"Cool, look that that little plastic tank! Is it a Tiger?"
[Sigh… it's a Panzer IV]
The above highlights precisely the type of gamers that will and won't love Memoir 44. Moving beyond the rather odd name - I'm not sure this really conveys the D-Day Landings, eh? - this is a beautifully lightweight wargame offering you the chance to move little plastic soldiers, guns, and tanks across a board marked out in hexes.
Now, most wargames involving hexes are almost certainly guaranteed to bring a tear of pain to a beginner's eye. They're generally not too easy to just pick up and play, requiring a few hours of rules reading before you can get started (in my experience). Memoir 44 is the polar opposite of this - quick to set up and simple to understand. Unlike many World War Two games, Memoir 44 is highly abstracted: all tanks work in the same way (no armour differences or firepower modifiers), all infantry work in the same way (and ignore the effects of platoon and company level support options), and all artillery - you've guessed it - work in the same way.
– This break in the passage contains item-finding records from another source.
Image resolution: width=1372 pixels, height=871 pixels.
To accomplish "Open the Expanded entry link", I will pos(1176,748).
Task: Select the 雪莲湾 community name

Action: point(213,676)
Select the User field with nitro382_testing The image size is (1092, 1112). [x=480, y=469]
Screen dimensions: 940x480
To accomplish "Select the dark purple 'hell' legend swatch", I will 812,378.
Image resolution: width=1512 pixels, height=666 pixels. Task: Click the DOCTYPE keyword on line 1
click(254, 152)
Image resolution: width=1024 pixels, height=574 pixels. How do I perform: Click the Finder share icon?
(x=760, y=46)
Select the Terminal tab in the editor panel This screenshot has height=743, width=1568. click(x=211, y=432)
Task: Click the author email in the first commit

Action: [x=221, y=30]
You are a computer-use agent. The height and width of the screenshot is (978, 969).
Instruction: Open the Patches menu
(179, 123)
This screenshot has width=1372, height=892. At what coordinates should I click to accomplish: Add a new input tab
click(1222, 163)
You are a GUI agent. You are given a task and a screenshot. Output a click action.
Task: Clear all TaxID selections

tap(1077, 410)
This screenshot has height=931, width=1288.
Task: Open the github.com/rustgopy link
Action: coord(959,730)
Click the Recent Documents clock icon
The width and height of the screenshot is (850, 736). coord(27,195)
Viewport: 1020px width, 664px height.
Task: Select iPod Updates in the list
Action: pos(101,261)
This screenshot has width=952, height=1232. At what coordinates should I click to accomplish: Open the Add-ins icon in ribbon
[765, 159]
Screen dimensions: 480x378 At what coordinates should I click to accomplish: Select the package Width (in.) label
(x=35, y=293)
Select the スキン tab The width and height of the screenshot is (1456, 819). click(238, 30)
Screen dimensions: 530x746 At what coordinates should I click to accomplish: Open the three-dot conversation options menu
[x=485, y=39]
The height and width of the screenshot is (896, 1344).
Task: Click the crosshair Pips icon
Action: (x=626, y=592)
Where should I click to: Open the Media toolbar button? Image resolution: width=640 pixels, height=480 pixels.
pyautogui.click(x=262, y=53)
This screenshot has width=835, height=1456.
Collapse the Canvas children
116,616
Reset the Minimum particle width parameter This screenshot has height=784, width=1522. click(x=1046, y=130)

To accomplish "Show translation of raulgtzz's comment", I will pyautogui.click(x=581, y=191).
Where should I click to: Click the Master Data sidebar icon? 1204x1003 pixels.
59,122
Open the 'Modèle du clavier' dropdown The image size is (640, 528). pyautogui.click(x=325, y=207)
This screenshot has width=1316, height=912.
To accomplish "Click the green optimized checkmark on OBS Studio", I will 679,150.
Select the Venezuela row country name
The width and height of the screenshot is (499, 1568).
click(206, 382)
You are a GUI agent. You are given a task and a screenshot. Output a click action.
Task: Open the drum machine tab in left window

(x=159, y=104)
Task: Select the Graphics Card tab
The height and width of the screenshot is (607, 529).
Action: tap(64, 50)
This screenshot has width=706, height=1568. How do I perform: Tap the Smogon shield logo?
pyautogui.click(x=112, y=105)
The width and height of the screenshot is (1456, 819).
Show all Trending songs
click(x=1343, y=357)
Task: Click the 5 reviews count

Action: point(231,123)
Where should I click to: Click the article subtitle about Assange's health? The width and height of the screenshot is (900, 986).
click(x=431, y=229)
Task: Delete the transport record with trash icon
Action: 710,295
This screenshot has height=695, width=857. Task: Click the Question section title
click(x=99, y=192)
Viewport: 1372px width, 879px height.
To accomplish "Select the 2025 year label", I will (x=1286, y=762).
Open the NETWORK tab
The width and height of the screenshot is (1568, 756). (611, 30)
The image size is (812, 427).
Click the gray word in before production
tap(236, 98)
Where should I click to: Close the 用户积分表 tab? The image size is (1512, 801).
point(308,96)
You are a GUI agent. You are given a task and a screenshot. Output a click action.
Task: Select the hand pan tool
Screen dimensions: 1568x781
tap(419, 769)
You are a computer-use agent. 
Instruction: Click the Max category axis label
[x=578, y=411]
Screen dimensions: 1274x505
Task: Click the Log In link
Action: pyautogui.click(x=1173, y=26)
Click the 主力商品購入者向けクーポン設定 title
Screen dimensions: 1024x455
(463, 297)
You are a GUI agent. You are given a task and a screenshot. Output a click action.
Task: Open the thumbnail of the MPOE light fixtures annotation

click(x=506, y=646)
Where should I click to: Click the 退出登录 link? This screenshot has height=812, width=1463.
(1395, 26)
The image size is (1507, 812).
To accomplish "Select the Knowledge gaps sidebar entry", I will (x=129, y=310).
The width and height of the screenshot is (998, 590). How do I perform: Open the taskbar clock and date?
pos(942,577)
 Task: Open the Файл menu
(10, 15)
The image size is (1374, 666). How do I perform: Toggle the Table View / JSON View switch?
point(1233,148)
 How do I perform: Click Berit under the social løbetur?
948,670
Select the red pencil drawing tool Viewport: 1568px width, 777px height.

So if you're looking for data over-crunch, move swiftly on without looking inside the box.
However, if you're looking for a war-themed game that is driven by a clever card-playing mechanism, and comes in a box packed to the rafters with toy soldiers 'Just Like I Used To Play With As A Kid'… read on my friend.
The game contains over a dozen scenarios based on the action in North West Europe on and after D-Day, 1944. Each scenario sets up differently, using cardboard terrain counters on the plain hex board to build something approaching the landscape of the real-life battle about to be refought. Axis and Allie players lay their units out as per the set up - often in an asymmetric match up - and away you go. What you can do each turn is governed by the command cards you hold - these allow you to activate a certain number of units in one or more sectors of the board, and card management is equally as important as any other ability in this game.
Conclusion: Memoir 44 is based on the older Battle Cry game, but moves the action from the American Civil War to World War Two with a smooth grace. So long as you're expecting a light, abstract war-themed game, rather than a simulation of the D-Day Landings, and so long as you're not so caught up in rivet counting to forget that a game should be fun, Memoir 44 is a game you should check out.